Volume 25, Number 17 · November 9, 1978

A Founding Family

By George M. Fredrickson
Chariot of Fire: Religion and the Beecher Family
by Marie Caskey

Yale University Press, 422 pp., $25.00

Henry Ward Beecher: Spokesman for a Middle-Class America
by Clifford E. Clark Jr.

University of Illinois Press, 296 pp., $11.95

No other nineteenth-century family had a greater impact on American culture than the Beechers. A case could perhaps be made for the Jameses, but only if one adopts a rather elevated view of culture and weighs the long-term influence of Henry and William on American letters and philosophy more heavily than the Beechers' direct and continuous contribution to the shaping of popular attitudes over three-quarters of a century. Despite their enormous importance, the Beechers have only recently come into their own as objects of serious and sophisticated historical study. During the reaction against 'Victorianism' that set in during the 1920s, the leading members of the family were cast as mouthpieces for the cant, vulgarity, and sentimentalism of a benighted age.

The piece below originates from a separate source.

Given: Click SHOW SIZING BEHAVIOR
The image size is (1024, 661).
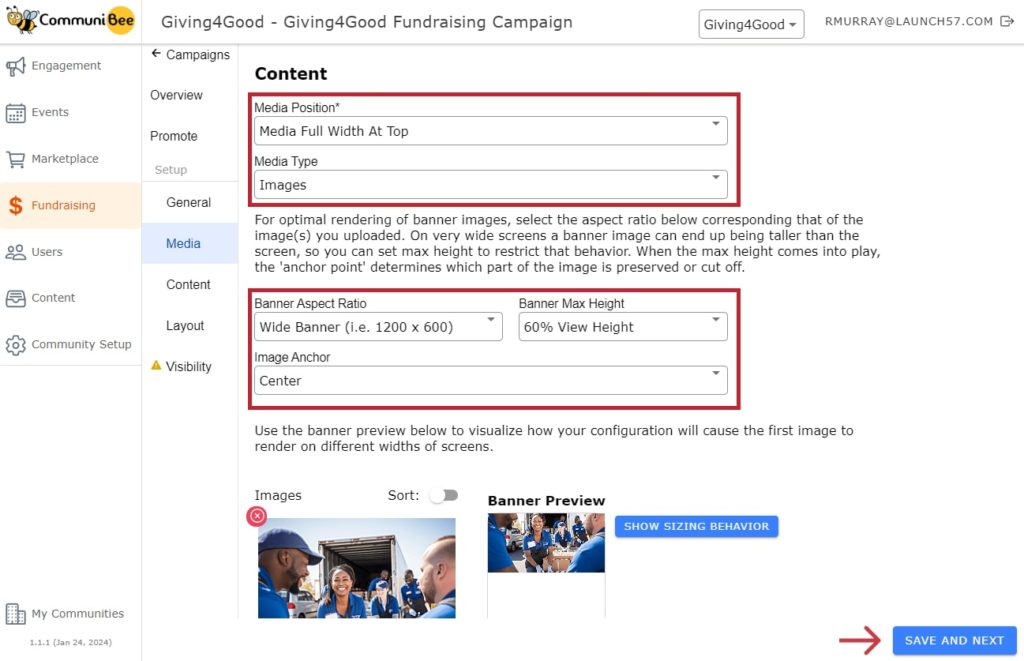Looking at the screenshot, I should (696, 525).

Lyman (1775-1863), the Beecher patriarch, father of thirteen children, was portrayed as the last hell-fire Calvinist, thundering anathema at violators of a repressive Puritan morality. His sermons on 'intemperance' were widely published. Henry Ward, his most famous son, emerged from Paxton Hibben's muckraking biography of 1927 as a kind of P.T. Barnum of the pulpit—a sanctimonious, self-seeking hypocrite who spoke for the worst tendencies of a corrupt era.